### RECORDS FOR THE EXERCISE
● ● ● ●

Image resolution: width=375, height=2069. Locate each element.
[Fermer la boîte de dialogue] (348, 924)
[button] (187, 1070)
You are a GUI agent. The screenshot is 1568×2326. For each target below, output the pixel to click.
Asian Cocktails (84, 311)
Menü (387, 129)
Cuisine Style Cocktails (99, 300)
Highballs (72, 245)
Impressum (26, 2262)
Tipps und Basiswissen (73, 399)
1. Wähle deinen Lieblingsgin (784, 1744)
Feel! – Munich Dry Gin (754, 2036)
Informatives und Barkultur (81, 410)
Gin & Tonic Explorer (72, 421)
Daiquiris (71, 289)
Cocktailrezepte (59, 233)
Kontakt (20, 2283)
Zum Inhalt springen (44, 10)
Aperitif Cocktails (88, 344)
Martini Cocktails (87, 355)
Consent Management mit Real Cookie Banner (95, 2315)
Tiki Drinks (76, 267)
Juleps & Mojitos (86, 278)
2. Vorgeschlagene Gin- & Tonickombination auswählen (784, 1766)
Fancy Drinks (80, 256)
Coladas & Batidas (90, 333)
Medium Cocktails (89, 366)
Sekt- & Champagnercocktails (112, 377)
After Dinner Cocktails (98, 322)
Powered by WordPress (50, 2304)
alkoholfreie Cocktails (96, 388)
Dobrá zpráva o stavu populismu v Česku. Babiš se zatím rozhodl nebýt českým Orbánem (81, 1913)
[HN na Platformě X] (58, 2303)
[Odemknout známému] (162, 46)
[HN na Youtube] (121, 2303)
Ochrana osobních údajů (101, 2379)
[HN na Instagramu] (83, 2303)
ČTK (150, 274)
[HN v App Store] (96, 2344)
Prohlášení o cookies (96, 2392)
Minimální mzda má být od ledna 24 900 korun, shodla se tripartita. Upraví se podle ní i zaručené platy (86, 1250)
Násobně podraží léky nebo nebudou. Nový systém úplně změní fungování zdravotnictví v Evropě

● ● ● ●

### WHAT IS REQUIRED
Everything from the line containing "Highballs (72, 245)" to the last line of the material above must be copied exactly, and only that.

### RESULT OF THE EXERCISE
Highballs (72, 245)
Impressum (26, 2262)
Tipps und Basiswissen (73, 399)
1. Wähle deinen Lieblingsgin (784, 1744)
Feel! – Munich Dry Gin (754, 2036)
Informatives und Barkultur (81, 410)
Gin & Tonic Explorer (72, 421)
Daiquiris (71, 289)
Cocktailrezepte (59, 233)
Kontakt (20, 2283)
Zum Inhalt springen (44, 10)
Aperitif Cocktails (88, 344)
Martini Cocktails (87, 355)
Consent Management mit Real Cookie Banner (95, 2315)
Tiki Drinks (76, 267)
Juleps & Mojitos (86, 278)
2. Vorgeschlagene Gin- & Tonickombination auswählen (784, 1766)
Fancy Drinks (80, 256)
Coladas & Batidas (90, 333)
Medium Cocktails (89, 366)
Sekt- & Champagnercocktails (112, 377)
After Dinner Cocktails (98, 322)
Powered by WordPress (50, 2304)
alkoholfreie Cocktails (96, 388)
Dobrá zpráva o stavu populismu v Česku. Babiš se zatím rozhodl nebýt českým Orbánem (81, 1913)
[HN na Platformě X] (58, 2303)
[Odemknout známému] (162, 46)
[HN na Youtube] (121, 2303)
Ochrana osobních údajů (101, 2379)
[HN na Instagramu] (83, 2303)
ČTK (150, 274)
[HN v App Store] (96, 2344)
Prohlášení o cookies (96, 2392)
Minimální mzda má být od ledna 24 900 korun, shodla se tripartita. Upraví se podle ní i zaručené platy (86, 1250)
Násobně podraží léky nebo nebudou. Nový systém úplně změní fungování zdravotnictví v Evropě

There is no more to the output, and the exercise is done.